Léon Gard

Léon Gard
Léon Gard par lui-même en 1945

Léon Gard (né à Tulle le 12 juillet 1901 et mort à Paris le 12 novembre 1979) est un peintre et un écrivain d'art.

Sommaire

Biographie

Léon Gard naît à Tulle. La famille Gard s'installe à Morigny, puis dans le 13e arrondissement de Paris, au 21 de la rue du Champ-de-l'Alouette.

Le jeune Léon ne tarde guère à manifester ses dons artistiques. En 1913, âgé de douze ans, il exécute son propre portrait au fusain. À quatorze ans, il adresse une lettre au conservateur du musée des Arts décoratifs, Louis Metman, qui le prend sous sa protection et l'inscrit à l'Académie Ranson. Il est placé en même temps comme clerc dans une étude de notaire. À seize ans, il copie des tableaux anciens pour une pièce de théâtre, Petite reine (histoire d'un antiquaire et d'un faussaire), interprétée par Gabriel Signoret, dont il fera le portrait.

Il a dix-sept ans quand il se présente pour la première fois au salon d'automne avec son Portrait de Louis Metman. Il reçoit à cette occasion un encouragement spécial de l'État et est proposé comme sociétaire du salon.

Vers 1922, il entre à l'École nationale des Beaux-Arts de Paris (atelier d'Ernest Laurent), mais il supporte mal les théories de ses professeurs et l'ambiance qui règne dans cette école (« agitée, tapageuse, débraillée, se donnant des airs de ruer dans les brancards, de chambarder l'autorité, mais en réalité ne détruisant que l'art que, personne, dans cette auguste enceinte, ne songe à défendre, ponctuant toutes ces secousses sismiques pour pucerons par le chant du "pompier", le seul principe vraiment profond de ce conservatoire de médiocrités. »[1]) En fait de maîtres, il ne veut reconnaître que les grands peintres du passé et, surtout, celle que Léonard de Vinci appelait "la maîtresse des maîtres" : la nature.

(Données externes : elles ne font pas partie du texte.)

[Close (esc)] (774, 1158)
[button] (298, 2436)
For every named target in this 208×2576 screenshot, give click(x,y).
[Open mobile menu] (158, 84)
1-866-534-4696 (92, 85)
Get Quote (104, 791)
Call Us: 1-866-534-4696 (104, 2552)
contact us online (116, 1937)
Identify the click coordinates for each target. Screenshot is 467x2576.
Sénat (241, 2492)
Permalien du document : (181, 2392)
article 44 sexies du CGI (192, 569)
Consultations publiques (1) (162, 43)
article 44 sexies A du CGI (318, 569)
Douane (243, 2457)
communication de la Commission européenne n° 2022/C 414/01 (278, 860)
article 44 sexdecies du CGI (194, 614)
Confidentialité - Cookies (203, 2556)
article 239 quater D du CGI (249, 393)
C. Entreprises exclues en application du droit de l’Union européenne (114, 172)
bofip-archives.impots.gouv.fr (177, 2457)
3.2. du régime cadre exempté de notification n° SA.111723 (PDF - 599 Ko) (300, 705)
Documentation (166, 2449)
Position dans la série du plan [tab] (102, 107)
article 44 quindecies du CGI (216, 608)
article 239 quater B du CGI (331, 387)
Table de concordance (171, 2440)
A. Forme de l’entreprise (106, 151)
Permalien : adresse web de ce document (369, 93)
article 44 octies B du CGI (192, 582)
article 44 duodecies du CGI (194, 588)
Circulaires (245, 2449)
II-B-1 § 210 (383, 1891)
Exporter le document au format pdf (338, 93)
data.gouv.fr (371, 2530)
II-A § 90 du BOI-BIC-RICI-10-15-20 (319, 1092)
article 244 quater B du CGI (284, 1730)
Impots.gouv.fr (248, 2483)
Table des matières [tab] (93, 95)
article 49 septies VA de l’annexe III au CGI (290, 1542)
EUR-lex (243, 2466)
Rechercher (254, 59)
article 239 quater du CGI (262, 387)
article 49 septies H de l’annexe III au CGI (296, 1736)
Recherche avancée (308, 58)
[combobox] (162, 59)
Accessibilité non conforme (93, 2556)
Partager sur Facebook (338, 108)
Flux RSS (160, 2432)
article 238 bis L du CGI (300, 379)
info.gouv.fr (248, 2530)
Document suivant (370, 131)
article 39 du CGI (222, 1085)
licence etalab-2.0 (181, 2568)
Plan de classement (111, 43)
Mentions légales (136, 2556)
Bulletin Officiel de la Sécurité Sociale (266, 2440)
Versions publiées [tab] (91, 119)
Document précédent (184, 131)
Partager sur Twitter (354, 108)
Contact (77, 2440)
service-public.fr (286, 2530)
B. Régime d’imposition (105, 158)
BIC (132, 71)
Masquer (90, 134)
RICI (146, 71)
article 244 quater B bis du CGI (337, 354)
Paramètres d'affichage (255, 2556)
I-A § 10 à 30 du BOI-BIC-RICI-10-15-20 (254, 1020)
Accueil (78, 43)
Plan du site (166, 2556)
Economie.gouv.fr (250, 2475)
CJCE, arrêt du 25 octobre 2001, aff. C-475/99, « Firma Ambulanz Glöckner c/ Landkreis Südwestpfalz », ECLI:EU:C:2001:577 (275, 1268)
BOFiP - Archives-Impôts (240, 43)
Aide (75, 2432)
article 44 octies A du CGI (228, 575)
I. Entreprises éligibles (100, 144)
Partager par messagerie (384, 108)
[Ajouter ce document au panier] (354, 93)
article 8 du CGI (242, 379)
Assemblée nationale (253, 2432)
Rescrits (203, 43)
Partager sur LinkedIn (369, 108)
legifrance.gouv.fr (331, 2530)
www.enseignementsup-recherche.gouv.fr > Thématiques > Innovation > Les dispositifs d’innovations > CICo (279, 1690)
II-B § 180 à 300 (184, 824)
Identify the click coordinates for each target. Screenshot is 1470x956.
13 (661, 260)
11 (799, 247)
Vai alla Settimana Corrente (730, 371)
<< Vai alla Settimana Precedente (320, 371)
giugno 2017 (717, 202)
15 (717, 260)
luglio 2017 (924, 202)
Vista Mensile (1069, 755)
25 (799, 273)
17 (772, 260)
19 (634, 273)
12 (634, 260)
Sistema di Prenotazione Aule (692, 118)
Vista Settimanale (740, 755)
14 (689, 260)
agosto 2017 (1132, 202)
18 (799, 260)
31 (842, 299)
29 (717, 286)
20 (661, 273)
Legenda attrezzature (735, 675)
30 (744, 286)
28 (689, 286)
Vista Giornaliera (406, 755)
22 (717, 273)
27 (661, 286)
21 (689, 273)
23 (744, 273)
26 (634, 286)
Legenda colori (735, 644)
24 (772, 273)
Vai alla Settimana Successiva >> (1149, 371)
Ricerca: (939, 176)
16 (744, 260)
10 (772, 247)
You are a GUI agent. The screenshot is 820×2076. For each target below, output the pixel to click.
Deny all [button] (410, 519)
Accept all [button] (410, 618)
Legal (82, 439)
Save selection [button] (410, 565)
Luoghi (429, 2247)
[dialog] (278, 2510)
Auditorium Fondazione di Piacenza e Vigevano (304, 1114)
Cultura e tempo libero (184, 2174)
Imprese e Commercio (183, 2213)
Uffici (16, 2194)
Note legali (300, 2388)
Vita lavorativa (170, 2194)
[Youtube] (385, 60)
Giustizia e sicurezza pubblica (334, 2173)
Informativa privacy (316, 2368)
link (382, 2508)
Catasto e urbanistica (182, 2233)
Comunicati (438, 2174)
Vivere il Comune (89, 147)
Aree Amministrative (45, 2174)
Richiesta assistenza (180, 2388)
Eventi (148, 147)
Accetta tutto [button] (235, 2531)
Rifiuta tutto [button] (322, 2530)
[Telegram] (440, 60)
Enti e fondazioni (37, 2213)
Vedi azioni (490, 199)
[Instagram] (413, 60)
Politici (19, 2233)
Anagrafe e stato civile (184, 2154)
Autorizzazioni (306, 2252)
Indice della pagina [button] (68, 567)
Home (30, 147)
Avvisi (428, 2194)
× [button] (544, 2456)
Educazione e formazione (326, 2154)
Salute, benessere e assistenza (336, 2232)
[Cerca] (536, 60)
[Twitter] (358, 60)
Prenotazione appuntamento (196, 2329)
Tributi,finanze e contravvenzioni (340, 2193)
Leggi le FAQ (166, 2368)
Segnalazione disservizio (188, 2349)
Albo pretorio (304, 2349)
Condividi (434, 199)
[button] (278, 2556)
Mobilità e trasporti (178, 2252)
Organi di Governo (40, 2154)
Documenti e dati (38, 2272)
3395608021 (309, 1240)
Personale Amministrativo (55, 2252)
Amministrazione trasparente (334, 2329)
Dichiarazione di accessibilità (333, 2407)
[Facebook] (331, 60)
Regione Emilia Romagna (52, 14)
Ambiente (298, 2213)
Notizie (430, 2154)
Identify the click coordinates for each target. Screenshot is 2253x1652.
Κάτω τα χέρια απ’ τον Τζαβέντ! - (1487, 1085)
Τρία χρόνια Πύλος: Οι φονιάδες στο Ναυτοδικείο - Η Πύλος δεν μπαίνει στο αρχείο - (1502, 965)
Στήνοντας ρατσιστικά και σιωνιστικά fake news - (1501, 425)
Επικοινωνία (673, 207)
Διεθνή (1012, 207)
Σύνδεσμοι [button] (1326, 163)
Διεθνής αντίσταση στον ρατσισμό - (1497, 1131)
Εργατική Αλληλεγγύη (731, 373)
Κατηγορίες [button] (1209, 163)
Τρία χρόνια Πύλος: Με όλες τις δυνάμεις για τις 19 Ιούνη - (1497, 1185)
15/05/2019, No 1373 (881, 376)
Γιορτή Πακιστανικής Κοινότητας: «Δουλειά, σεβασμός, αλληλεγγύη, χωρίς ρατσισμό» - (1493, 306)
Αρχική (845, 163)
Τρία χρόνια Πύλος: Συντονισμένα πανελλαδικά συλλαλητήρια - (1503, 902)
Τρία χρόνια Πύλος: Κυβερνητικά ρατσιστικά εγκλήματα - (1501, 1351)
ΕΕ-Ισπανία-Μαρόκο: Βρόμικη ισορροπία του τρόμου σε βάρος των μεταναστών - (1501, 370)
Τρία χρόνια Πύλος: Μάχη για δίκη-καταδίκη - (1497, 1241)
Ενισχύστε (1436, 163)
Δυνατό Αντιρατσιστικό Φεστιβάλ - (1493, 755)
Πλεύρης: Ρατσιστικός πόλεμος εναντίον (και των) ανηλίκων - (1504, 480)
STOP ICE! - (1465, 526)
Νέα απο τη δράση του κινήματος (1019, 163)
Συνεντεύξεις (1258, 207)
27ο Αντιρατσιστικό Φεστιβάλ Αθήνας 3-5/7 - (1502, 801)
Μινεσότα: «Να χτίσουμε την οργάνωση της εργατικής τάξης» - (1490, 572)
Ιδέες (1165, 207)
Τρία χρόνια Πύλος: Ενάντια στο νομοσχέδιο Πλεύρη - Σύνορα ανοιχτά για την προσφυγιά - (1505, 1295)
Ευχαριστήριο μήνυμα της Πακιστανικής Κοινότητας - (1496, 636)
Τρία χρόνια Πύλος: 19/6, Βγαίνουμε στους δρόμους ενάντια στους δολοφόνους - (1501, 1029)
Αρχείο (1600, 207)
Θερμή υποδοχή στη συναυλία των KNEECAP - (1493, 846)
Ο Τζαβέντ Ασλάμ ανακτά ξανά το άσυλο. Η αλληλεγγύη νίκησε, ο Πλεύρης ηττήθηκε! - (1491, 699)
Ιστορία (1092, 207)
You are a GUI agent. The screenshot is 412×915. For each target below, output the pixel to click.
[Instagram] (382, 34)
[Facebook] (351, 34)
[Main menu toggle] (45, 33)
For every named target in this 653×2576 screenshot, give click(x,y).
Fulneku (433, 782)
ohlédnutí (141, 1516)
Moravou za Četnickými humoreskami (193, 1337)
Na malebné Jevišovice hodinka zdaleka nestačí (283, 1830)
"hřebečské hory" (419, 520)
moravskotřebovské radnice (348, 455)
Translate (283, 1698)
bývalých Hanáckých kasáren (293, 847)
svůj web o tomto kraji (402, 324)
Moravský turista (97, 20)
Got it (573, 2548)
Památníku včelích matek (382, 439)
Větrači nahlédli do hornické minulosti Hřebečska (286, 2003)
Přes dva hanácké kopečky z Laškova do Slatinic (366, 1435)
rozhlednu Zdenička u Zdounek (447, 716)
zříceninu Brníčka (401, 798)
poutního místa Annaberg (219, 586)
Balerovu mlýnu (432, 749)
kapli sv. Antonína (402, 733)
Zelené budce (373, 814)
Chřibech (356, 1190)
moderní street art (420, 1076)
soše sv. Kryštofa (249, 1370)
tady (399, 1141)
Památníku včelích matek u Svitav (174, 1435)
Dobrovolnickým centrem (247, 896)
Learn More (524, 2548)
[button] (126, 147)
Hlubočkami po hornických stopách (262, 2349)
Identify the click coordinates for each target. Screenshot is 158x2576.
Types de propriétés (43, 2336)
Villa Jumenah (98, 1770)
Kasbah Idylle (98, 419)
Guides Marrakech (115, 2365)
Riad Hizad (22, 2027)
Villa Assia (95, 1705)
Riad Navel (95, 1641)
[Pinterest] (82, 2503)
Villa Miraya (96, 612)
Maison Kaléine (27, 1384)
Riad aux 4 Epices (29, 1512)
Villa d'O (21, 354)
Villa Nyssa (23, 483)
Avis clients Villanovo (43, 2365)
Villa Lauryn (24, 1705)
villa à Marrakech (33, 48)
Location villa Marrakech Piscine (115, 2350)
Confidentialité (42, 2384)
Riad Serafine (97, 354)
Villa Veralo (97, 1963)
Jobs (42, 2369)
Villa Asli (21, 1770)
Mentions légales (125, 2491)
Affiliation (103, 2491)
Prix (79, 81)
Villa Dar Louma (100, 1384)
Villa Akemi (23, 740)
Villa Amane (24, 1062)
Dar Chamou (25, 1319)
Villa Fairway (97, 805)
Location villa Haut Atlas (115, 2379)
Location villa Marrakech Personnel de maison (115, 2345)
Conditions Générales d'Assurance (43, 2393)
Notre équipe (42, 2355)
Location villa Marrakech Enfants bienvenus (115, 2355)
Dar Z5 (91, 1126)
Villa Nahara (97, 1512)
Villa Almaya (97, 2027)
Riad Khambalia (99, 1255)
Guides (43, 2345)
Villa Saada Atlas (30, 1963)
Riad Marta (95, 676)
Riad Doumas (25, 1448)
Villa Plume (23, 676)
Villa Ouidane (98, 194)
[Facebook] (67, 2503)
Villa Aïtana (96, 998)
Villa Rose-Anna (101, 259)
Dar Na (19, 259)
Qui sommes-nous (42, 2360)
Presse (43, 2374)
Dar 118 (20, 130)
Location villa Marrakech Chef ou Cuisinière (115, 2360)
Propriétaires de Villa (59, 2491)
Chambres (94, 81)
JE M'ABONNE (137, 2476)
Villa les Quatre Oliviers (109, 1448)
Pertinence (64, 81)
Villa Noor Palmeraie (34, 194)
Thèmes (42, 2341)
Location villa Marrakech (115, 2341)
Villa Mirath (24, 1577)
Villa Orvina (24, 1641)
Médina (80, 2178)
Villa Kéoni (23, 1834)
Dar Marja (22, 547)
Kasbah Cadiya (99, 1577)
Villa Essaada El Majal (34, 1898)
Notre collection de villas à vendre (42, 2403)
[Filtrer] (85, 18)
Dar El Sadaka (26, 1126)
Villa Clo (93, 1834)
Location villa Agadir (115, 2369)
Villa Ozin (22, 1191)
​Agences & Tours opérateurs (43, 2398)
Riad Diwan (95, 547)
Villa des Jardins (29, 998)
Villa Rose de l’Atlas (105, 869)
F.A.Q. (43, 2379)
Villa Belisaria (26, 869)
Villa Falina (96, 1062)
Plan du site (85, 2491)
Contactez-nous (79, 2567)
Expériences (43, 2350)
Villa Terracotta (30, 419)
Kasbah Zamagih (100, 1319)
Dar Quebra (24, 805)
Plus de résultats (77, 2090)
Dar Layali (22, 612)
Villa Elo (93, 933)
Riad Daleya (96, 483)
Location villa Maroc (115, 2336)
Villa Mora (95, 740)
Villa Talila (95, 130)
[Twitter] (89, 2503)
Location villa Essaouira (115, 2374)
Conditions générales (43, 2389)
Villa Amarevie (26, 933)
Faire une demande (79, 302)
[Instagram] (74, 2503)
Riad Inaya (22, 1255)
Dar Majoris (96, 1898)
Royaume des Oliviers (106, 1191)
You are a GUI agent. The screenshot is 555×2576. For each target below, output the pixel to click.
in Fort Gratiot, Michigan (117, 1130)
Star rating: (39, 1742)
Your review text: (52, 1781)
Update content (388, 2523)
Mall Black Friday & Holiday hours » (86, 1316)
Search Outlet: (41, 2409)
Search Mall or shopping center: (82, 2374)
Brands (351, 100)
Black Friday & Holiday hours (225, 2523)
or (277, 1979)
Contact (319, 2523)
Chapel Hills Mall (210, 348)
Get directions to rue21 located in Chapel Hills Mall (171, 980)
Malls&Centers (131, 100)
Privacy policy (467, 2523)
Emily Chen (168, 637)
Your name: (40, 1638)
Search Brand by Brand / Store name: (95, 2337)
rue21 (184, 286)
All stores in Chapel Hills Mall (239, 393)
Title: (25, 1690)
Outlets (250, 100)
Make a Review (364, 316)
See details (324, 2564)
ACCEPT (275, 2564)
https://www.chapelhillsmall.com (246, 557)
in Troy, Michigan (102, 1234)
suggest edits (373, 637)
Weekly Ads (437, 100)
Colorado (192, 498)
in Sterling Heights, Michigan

Il est remarqué par Albert Besnard. Il échoue au Grand Prix de Rome, mais il reçoit le prix Chenavard.

À sa sortie de l'école de la rue Bonaparte, il signe un contrat avec le marchand de tableaux Georges Chéron qui a parmi ses "poulains" : Soutine, Foujita et Van Dongen. Louis Metman lui alloue une petite pension qui lui permet d'aller peindre à Toulon d'où il expédie ses toiles à Chéron.

La crise économique de 1931 interrompt ces séjours et l'oblige à prendre un emploi dans un atelier de restauration de tableaux dont il deviendra le patron quelques années plus tard. Il continue d'envoyer au salon de la Nationale et d'exposer (galeries Bernheim, Charpentier).

C'est par son travail de restaurateur de tableaux qu'il rencontre Sacha Guitry. Ils deviennent amis. Léon Gard fait le portrait de l'actrice Jeanne Fusier-Gir, celui de Sacha Guitry et celui de la dernière femme de Sacha, l'actrice Lana Marconi.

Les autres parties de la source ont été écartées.